Tonight, though, I was granted the opportunity to suit up and place a few more starters in our newest hive for the bees. Unfortunately I don’t have any picture of this, but I felt like Major Tom. It was awesome.
We puffed a bit of smoke near the entrance of the box and lifted the top to reveal more bees than I’ve ever seen in my life. I’d be lying if I claimed my heart kept its rhythm. We started brushing the bees off the ceiling of the lid back into their box, and a bunch flew up around our faces, landing on the netting and my gloves.
All of the sudden it hit me; these were relatively dangerous animals, and they were everywhere. The bee suit became irrelevant. All I could think about were the bees all over the place and their tiny little suicide stingers.
I realized I was getting panicky and remembered to calm the eff down. I am a firm believer in self-dialogue (and my asylum friends are too!! har har har) and began telling myself to be calm, that I was fine and they were fine and they didn’t want to hurt me and I didn’t want to hurt them. I pretended I was telepathic and told the bees I was their friend, that I wanted to take care of them, that I believed in their well-being, that I respected them, that they and I were in a symbiotic relationship, etc.
It brought me back to working with horses in my early teens. I used to volunteer at a ranch where I was the designated “baby tamer” and lesson assistant.

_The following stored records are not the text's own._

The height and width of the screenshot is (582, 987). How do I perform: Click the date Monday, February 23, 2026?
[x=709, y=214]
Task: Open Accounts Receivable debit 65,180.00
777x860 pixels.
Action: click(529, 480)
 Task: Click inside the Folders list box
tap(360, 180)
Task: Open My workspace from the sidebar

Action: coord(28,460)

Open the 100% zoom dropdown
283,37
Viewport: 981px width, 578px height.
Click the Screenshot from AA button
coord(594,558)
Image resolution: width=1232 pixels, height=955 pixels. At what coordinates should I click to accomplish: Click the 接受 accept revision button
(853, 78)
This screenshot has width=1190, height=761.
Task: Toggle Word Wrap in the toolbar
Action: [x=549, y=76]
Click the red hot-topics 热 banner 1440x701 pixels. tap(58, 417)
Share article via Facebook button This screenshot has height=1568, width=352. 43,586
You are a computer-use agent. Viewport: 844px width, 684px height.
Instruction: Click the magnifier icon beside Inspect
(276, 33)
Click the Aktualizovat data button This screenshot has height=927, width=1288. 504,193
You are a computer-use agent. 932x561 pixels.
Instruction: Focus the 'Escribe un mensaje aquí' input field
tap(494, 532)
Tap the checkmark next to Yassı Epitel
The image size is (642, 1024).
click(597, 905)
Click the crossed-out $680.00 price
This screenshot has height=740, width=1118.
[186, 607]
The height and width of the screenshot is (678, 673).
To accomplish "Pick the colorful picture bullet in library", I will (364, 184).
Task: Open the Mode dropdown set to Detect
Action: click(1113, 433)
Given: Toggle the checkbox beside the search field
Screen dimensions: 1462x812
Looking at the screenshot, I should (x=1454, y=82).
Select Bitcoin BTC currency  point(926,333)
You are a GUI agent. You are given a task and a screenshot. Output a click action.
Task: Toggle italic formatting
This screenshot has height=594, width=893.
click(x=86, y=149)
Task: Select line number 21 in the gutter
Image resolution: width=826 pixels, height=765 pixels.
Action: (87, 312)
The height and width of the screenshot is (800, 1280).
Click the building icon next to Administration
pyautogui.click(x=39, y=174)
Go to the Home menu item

I used to hang out with tiny foals and get them to trust me with the assistance of sugar cubes, and then I’d ride this sixteen-hand BEAST named Shaman around during lessons with little kids.
Then a friend of mine had a couple two-year-old geldings and one mare she was breaking, and she put me in charge of them, too. I used to longe these three horses for hours every day, one right after another. I complain that my right bicep is disproportionate to my left one from serving, but holy crap you should’ve seen what it was like when I was hanging onto the end of a line connected to an animal that weighs a ton. A literal ton. Lunging big horses is the same as caressing a baby one; you stay calm, you keep your heartbeat regular, you make your face serene.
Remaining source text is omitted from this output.